常盤結菜は微かに首をかしげて尋ねた。「ご主人様って誰?」

三浦は「常盤奏よ」と言った後、少し間を置いてから尋ねた。「あなたは彼をどう呼んでいるの?」

常盤結菜は少し考えてから、指を窓の外に向けた。「外で遊びたい」

三浦は「......」と黙った。

三浦は独断で行動ができず、小林はるかに電話をかけた。

しばらくして、小林はるかが到着した。

「結菜、外に遊びに行きたいんだって?」小林はるかは彼女に優しく微笑みかけた。「外に連れて行くことはできるけど、車椅子に座っていないとね。歩くとめまいがするかもしれないから」

常盤結菜はただ新鮮な空気を吸いたかったので、車椅子に座ることは問題なかった。

彼女が頷くと三浦は、以前常盤奏が使っていた車椅子を取り出した。

「三浦さん、私が彼女を押していきますね」小林はるかは三浦にそう言うと、結菜を前庭に連れ出した。

小林はるかは常盤結菜のそばで安定した地位を築くため、まず結菜との関係を良くする必要があった。

今のように、結菜を外に連れ出すと、かつてのように強く抵抗しなかった。

これは大きな進歩だったのだ。

一日一日少しずつ進歩していけば、いずれ関係が大きく変わるだろう。

今日は気温が30度を超えていたが、日差しはそれほど強くなかった。

「結菜、頭は痛くない?ひどく痛いなら、痛み止めを出せるわよ」小林はるかは柔らかい声で尋ねた。

小林はるかの判断では、現在の結菜の知能はおよそ10歳程度だった。

だから10歳の子供のように扱えば良いと考えていた。

結菜は「いらない」と答えた。

兄が薬をくれない限り、彼女は小林はるかがあげる薬を受け取らなかった。

小林はるかは微笑んで言った。
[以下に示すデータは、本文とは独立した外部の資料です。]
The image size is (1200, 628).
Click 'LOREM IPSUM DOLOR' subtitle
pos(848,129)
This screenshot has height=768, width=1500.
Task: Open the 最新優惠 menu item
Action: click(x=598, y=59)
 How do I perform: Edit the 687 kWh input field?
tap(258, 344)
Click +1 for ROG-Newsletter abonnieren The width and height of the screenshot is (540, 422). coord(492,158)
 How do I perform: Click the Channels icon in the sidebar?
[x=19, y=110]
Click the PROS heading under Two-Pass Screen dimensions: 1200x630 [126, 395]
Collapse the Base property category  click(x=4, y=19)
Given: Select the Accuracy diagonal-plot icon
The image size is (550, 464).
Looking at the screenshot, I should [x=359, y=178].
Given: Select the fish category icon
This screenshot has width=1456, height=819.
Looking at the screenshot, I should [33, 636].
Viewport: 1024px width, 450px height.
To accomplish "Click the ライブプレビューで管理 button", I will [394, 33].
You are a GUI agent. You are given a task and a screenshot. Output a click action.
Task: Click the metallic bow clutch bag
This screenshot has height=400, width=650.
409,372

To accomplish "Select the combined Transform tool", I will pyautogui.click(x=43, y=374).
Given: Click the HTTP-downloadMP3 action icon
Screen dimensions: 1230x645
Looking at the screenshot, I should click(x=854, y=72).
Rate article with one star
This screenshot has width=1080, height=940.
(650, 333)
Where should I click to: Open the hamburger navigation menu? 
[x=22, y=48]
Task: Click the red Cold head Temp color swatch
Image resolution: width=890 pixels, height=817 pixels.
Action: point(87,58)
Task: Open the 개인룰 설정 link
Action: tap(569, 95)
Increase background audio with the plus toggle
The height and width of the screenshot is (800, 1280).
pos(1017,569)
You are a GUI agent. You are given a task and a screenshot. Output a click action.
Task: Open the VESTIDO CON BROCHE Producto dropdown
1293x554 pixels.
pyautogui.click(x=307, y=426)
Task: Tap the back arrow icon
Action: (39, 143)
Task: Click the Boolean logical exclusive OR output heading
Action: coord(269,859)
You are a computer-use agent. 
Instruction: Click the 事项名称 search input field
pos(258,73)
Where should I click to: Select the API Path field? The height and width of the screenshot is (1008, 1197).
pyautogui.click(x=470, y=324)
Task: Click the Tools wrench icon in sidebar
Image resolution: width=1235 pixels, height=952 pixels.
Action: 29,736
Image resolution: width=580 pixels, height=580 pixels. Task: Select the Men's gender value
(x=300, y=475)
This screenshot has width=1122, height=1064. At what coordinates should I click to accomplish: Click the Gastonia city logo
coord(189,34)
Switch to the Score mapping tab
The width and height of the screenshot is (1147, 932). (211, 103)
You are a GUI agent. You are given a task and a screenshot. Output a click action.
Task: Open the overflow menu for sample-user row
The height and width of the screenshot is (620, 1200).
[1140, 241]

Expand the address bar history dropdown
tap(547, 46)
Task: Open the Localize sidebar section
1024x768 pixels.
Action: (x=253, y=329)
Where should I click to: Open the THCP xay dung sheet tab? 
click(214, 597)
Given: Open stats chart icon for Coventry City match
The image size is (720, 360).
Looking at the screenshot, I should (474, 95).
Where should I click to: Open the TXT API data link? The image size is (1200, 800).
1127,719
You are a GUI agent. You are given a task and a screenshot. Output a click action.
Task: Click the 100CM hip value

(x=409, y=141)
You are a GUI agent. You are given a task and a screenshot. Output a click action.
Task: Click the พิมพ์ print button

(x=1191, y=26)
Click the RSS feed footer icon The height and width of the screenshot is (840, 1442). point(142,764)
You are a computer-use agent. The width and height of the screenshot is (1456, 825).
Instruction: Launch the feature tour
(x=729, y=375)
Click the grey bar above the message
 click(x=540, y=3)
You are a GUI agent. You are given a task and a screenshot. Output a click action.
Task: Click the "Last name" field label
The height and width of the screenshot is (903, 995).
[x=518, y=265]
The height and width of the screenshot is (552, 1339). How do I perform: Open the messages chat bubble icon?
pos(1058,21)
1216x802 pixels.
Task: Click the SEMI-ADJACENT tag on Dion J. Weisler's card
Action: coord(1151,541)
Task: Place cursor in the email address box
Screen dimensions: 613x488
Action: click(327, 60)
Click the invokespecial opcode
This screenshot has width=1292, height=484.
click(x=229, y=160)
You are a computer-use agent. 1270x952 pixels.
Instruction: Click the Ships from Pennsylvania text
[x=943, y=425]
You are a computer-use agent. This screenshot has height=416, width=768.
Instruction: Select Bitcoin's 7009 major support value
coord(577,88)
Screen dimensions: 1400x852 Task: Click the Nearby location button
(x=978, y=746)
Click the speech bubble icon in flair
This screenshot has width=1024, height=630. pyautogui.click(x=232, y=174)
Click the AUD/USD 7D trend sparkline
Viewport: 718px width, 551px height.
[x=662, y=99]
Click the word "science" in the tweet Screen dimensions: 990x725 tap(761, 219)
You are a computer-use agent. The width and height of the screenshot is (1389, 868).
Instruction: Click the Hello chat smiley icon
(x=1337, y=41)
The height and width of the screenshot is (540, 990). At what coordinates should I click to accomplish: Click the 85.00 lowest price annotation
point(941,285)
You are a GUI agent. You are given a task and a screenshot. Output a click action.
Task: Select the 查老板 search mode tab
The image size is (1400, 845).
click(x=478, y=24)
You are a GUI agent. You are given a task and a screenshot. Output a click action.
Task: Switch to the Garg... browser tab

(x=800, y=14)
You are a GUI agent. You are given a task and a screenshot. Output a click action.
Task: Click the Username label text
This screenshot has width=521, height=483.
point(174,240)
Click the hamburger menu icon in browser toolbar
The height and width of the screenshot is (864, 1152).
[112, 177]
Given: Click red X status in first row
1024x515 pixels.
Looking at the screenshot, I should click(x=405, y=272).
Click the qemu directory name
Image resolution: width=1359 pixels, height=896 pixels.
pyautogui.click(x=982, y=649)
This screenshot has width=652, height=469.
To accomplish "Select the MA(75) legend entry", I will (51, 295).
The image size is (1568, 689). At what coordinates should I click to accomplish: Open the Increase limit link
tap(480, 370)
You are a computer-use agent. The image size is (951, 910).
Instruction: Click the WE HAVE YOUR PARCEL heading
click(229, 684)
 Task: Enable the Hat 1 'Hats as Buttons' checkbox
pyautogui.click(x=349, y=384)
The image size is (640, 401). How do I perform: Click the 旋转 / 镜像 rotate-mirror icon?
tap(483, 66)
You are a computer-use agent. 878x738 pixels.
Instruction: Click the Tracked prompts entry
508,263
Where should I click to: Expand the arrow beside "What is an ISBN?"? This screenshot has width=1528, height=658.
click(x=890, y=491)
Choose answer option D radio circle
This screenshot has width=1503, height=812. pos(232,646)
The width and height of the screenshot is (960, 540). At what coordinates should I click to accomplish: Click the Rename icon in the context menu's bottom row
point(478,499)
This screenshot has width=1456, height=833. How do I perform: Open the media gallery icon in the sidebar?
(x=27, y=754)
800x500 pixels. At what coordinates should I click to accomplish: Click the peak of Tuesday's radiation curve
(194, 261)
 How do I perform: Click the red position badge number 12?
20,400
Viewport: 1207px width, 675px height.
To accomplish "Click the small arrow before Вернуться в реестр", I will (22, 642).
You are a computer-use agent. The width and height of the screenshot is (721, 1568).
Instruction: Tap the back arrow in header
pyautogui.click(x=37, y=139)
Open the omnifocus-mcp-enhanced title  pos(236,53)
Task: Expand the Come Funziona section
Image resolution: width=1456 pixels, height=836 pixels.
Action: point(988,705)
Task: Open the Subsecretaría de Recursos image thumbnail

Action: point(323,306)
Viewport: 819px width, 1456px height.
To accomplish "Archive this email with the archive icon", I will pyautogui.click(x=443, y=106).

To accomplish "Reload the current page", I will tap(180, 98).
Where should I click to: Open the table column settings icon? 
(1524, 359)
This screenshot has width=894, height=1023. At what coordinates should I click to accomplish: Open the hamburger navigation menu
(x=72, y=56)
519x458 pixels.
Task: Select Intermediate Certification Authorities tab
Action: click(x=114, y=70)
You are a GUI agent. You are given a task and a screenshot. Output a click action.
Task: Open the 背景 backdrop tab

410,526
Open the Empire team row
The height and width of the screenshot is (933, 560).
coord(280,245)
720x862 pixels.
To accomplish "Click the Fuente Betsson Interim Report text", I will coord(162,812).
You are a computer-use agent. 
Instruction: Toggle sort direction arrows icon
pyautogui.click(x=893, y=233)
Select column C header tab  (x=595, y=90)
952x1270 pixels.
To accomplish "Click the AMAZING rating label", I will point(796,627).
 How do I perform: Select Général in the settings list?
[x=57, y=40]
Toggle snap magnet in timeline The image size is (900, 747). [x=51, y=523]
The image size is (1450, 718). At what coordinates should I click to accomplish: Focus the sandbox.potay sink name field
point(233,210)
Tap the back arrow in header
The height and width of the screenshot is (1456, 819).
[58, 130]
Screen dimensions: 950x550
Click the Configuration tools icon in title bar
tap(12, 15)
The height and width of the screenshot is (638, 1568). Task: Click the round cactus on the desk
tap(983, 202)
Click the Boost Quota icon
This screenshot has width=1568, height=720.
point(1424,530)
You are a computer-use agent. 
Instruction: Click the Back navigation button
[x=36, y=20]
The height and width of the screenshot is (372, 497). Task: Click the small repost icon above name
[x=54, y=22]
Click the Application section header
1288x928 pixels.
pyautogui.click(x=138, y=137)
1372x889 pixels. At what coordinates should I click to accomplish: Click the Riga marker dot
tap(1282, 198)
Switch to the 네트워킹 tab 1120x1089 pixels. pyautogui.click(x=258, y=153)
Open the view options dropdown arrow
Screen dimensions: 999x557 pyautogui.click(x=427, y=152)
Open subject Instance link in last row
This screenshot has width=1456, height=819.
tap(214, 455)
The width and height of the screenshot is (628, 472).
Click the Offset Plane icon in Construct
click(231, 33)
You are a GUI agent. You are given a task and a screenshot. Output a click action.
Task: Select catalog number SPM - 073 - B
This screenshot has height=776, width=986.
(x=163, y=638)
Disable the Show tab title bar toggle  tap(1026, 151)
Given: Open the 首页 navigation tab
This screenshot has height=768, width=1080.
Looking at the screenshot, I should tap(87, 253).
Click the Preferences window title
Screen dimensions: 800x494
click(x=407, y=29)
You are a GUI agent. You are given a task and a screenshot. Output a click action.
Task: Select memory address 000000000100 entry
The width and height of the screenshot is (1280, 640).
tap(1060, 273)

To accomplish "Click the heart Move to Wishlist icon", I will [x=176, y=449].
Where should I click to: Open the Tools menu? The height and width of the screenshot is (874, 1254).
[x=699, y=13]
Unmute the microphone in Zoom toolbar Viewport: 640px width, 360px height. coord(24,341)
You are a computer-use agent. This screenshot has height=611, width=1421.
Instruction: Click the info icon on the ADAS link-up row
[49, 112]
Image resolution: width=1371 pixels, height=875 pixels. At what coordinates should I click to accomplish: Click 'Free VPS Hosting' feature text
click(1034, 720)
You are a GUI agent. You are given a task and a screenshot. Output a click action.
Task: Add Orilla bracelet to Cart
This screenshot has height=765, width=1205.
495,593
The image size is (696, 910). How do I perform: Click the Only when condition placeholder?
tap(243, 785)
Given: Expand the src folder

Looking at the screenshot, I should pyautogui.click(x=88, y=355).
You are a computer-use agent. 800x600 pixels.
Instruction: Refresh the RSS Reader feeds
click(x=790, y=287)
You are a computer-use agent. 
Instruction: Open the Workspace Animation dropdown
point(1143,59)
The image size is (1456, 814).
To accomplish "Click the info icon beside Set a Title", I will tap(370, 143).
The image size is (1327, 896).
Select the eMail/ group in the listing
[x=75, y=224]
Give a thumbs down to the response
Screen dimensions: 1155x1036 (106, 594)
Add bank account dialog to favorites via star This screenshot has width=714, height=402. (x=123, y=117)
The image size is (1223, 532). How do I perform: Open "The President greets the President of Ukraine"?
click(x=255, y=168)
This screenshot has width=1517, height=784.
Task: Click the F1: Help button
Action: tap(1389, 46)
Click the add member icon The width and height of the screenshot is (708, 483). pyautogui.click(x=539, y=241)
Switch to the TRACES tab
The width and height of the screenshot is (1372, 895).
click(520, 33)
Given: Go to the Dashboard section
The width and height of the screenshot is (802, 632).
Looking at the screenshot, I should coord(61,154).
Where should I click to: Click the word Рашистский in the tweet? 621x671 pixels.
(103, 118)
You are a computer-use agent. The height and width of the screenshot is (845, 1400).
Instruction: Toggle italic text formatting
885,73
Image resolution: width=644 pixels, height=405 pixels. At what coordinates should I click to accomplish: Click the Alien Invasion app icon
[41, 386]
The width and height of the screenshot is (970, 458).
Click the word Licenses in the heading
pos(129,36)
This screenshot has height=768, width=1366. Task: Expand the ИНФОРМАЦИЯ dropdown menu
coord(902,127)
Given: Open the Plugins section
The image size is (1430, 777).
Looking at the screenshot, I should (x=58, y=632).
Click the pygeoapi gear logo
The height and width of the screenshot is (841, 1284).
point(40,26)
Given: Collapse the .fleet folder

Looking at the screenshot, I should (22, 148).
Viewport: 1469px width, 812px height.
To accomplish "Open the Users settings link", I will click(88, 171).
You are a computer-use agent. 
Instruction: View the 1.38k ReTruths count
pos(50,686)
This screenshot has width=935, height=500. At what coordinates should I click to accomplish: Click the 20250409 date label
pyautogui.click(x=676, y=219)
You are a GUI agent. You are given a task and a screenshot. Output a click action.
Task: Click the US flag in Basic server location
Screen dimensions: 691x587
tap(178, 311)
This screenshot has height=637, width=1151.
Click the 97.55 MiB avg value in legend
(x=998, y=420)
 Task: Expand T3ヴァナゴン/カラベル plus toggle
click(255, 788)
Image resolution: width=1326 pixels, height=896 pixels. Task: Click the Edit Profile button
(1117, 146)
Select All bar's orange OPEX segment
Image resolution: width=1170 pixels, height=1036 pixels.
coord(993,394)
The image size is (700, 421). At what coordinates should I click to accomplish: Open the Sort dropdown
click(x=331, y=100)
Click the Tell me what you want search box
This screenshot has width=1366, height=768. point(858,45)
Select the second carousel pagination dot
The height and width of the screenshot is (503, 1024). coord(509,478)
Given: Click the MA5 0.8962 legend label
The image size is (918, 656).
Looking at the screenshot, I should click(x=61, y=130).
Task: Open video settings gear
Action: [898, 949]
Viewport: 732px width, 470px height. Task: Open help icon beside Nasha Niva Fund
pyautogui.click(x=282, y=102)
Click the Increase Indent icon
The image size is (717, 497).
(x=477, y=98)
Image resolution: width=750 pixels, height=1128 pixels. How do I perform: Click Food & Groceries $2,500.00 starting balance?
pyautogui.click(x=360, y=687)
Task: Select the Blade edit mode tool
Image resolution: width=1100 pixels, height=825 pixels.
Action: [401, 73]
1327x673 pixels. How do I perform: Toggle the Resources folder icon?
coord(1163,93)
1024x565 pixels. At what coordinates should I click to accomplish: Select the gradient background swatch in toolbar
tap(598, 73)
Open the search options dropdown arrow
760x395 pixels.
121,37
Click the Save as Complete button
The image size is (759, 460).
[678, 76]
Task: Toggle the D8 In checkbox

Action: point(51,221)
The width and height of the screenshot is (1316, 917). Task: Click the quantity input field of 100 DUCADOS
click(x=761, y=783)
「結菜、ちゃんと答えてくれて偉いわ!私も奏も、あなたが早く元気になることを心から願ってるの」

常盤結菜は返事をしなかった。

外でしばらくリフレッシュした後、常盤結菜は突然尋ねた。「本当にあなたが手術をしたの?」

もし小林はるかが手術を行ったなら、なぜ意識を失う前に彼女の顔を一度も見ていないのだろう?